30inch over 60ms => an average speed of 500inch/s, which means the max speed (peak of the velocity vs. time triangle) is 1000inch/s.

Accelerating to that speed over 20ms means accel is 50,000inch/s2 ≈ 4167ft/s2 > 129g. Even if accel and decel times are split evenly, it's over 86g.

Oh my. Or is my math wrong?
 
30inch over 60ms => an average speed of 500inch/s, which means the max speed (peak of the velocity vs. time triangle) is 1000inch/s.

Accelerating to that speed over 20ms means accel is 50,000inch/s2 ≈ 4167ft/s2 > 129g. Even if accel and decel times are split evenly, it's over 86g.

Oh my. Or is my math wrong?

Pretty dang close....I achieved better results than what they had at 2500 units/sec, 65,000 units/sec2. 40ms moves.

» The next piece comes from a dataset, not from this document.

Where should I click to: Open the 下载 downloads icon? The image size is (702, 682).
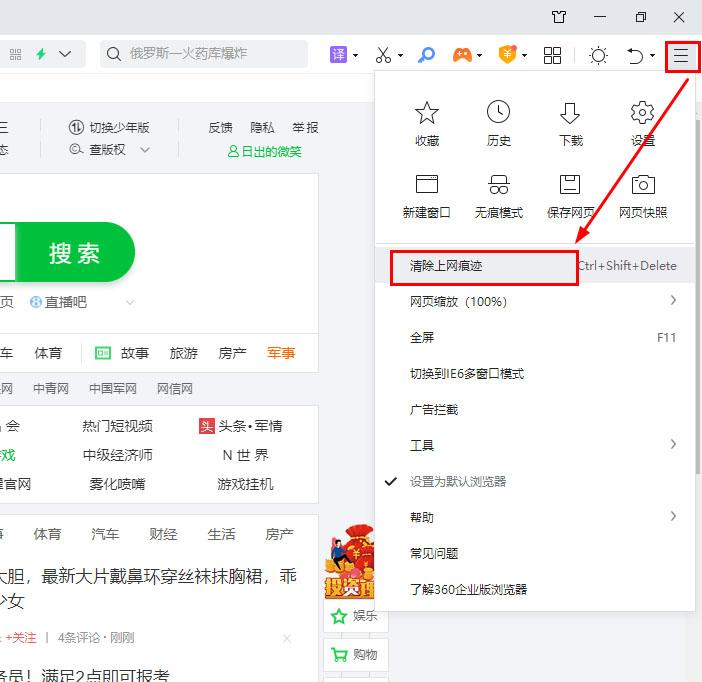click(x=570, y=112)
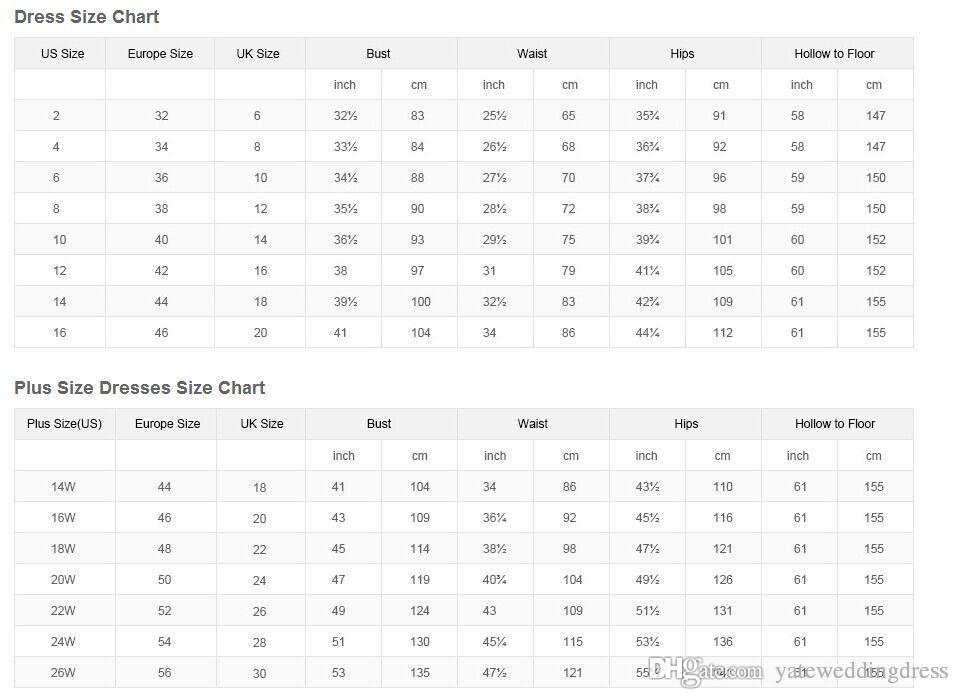958x699 pixels.
Task: Click the yaeweddingdress watermark text
Action: (861, 672)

Its a big honking motor, Running about 90% torque just for the inertia of the move at those speeds. And there's a bunch of them. PE small, VE spikes but I don't care...position more important. The adaptive and auto tune algorithms with load observer have come a long way from the servos days.
 
drbitboy's calcs are correct. He is assuming that ramping up is 30 ms and 30 ms is ramping down so each ramp is 15 inches long. I get different ( lower ) accel number because I am assuming the ramp up is 30 ms and the ramp down is 30 ms. Even so the acceleration and deceleration rates are TOO DAMN HIGH.


The problem is the 60 ms. Not possible. Even if I break the motion profile into separate accel, constv, and decel segments the constv=750 in/s and the accel and decel rates are 37500 in/s^2



Then there is this thing call the frequency of acceleration or motion. Assuming ramping up and ramp down take all the time then the frequency of motion is 1/60ms = 2.6 Hz. The open loop frequency needs to be about 4 times that. Robertmee said his system is massive so I doubt his system is fast enough. Another way of looking at it that if it takes 5 time constants to get within 1% of the final velocity, time constant of the system must be about 1/5th of the time it takes to get to peak velocity.
I doubt the motor and load have a time constant of about 12, better yet 10 ms.


Robertmee needs to show a trend and 1 ms intervals showing the target trajectory or we are guessing except being able to calculate it won't work.